A possible mistake in Equations (18.204)-(18.205) in Peskin & Schroeder

[MathematicalPhysicist]

They write the following on page 646:

Thus, according to the Altarelli-Parisi equations, the n-th moment of $f^{-}_f(x)$ obeys:
$$(18.204) \ \ \ \frac{d}{d\log Q^2}M^-_{fn} = \frac{\alpha_s(Q^2)}{8\pi}a_f^n \cdot M^-_{fn}.$$
To integrate this equation, we need the explicit form of $\alpha_s(Q^2)$.
Inserting expression (17.17), we find:
$$(18.205) \ \ \ \frac{d}{d\log Q^2} M^-_{fn}=\frac{a_f^n}{2b_0}\frac{1}{\log(Q^2/\Lambda^2)}M_{fn}^-$$

Now, equation (17.17) reads: $\alpha_s(Q) = \frac{2\pi}{b_0 \log(Q/\Lambda)}$, so if I plug $\alpha_s(Q^2) = \frac{2\pi}{b_0 \log(Q^2/\Lambda)}$ into Eq. (18.204) I get: $\frac{a^f_n}{4b_0}\frac{1}{\log(Q^2/\Lambda)}M^-_{fn}$.

Perhaps the $\alpha_s(Q^2)$ in equation (18.204) should be $\alpha_s(Q)$?

For this it works fine, I wonder how come it doesn't appear in the errata this typo?

 

[nrqed]

They write the following on page 646:Now, equation (17.17) reads: $\alpha_s(Q) = \frac{2\pi}{b_0 \log(Q/\Lambda)}$, so if I plug $\alpha_s(Q^2) = \frac{2\pi}{b_0 \log(Q^2/\Lambda)}$ into Eq. (18.204) I get: $\frac{a^f_n}{4b_0}\frac{1}{\log(Q^2/\Lambda)}M^-_{fn}$.

Perhaps the $\alpha_s(Q^2)$ in equation (18.204) should be $\alpha_s(Q)$?

For this it works fine, I wonder how come it doesn't appear in the errata this typo?

Q has the same dimension as \Lambda so they must appear with the same power in the log. If it works with $\alpha_s(Q)$ then that's correct. It does not appear just because they are not aware of it or they forgot to include it. No all typos are corrected in errata.

 

[Dr.AbeNikIanEdL]

At least in my copy, (17.17) reads

$\alpha_S(Q^2) = \frac{2\pi}{b_0\ln Q/\Lambda}$ ,

i.e., with a $Q^2$ instead of $Q$ as the argument.

 

[MathematicalPhysicist]

At least in my copy, (17.17) reads

$\alpha_S(Q^2) = \frac{2\pi}{b_0\ln Q/\Lambda}$ ,

i.e., with a $Q^2$ instead of $Q$ as the argument.

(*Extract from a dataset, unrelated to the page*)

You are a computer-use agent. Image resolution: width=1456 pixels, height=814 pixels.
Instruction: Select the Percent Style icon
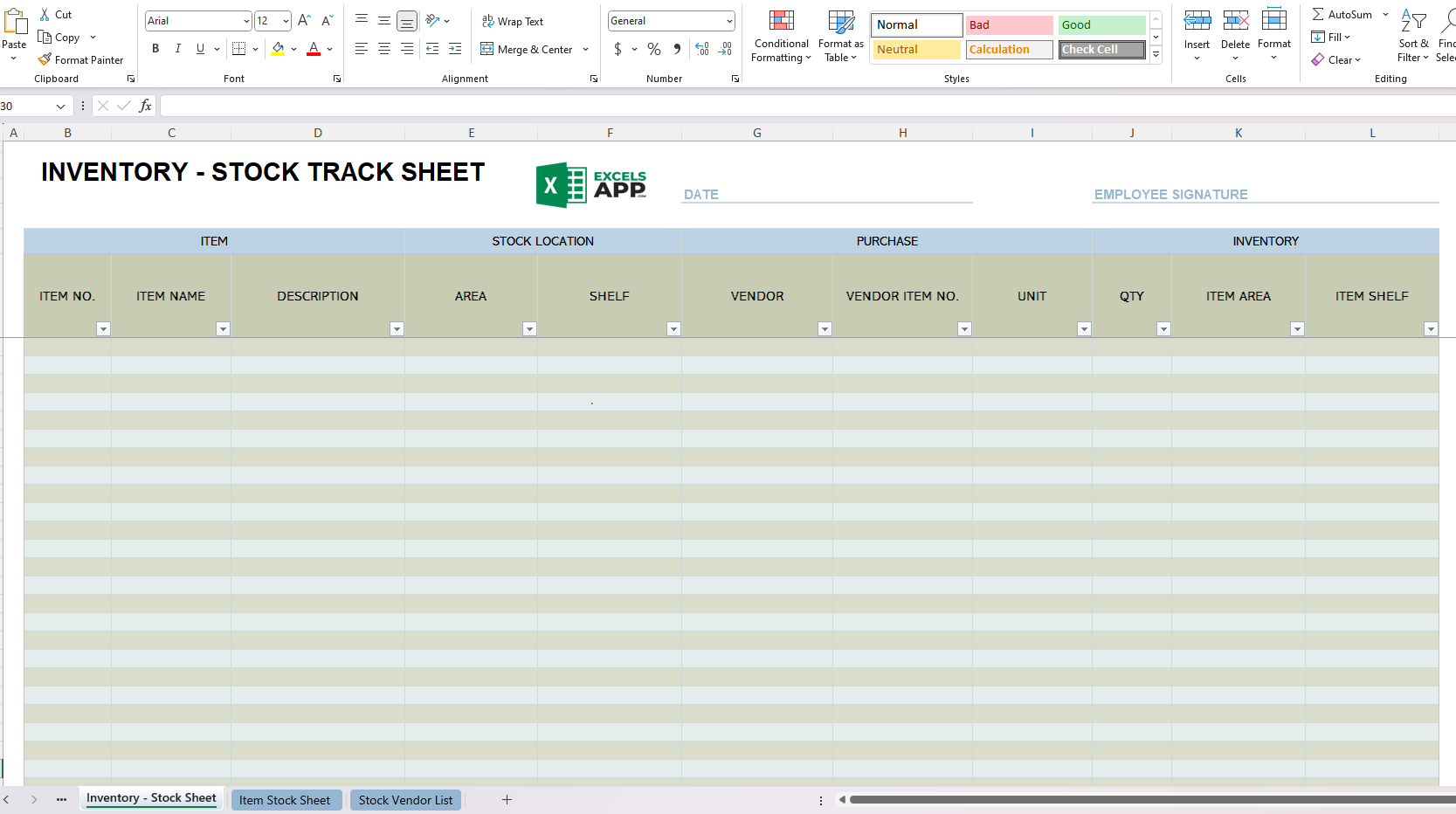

Which edition do you have?

 

[Dr.AbeNikIanEdL]

I am actually not sure, the front matter is not particularly helpful. Published by Perseus Books, so rather old if I understand correctly...

Edit: according to this https://www.slac.stanford.edu/~mpeskin/QFTold.html eq. (17.17) in the version I apparently have was corrected in later versions (to be consistent with (17.13)), possibly without changing later equations consistently. I think this is just a matter of convention what argument you prefer for $\alpha_S$, but in any case, the powers of $\Lambda$ and $Q$ should match of course, as nrqed said...

 

[vanhees71]

It's the running of the strong coupling constant. You find the one-loop calculation in my lecture notes

https://itp.uni-frankfurt.de/~hees/publ/lect.pdf

p. 255 ff. I hope I didn't make also some mistake or typo. Note that by definition $\alpha_s=g^2/(4 \pi)$. At least it's the same as in Schwartz, QFT and the Standard model (given that for SU(3) $C_A=3$ and that $\ln(\mu^2/\Lambda^2)=2 \ln(\mu/\lambda)$ ;-)).

So the correct formula is
$$\alpha_s=\frac{4 \pi}{\beta_0 \ln(\mu^2/\Lambda^2)}=\frac{2 \pi}{\beta_0 \ln(\mu/\Lambda)},$$
where $\beta_0=11 C_A-2 N_F$, where $C_A$ is the casimir of the adjoint representation and $N_F$ the number of quark flavors in the fundamental representation (as in QCD).

The two contributions come from the two gluon-loop diagrams and the quark-loop diagram, respectively, in the very elegant calculation via the gluon polarization function in background-field gauge provided in my manuscript, orignating from Abbott as cited in the manuscript).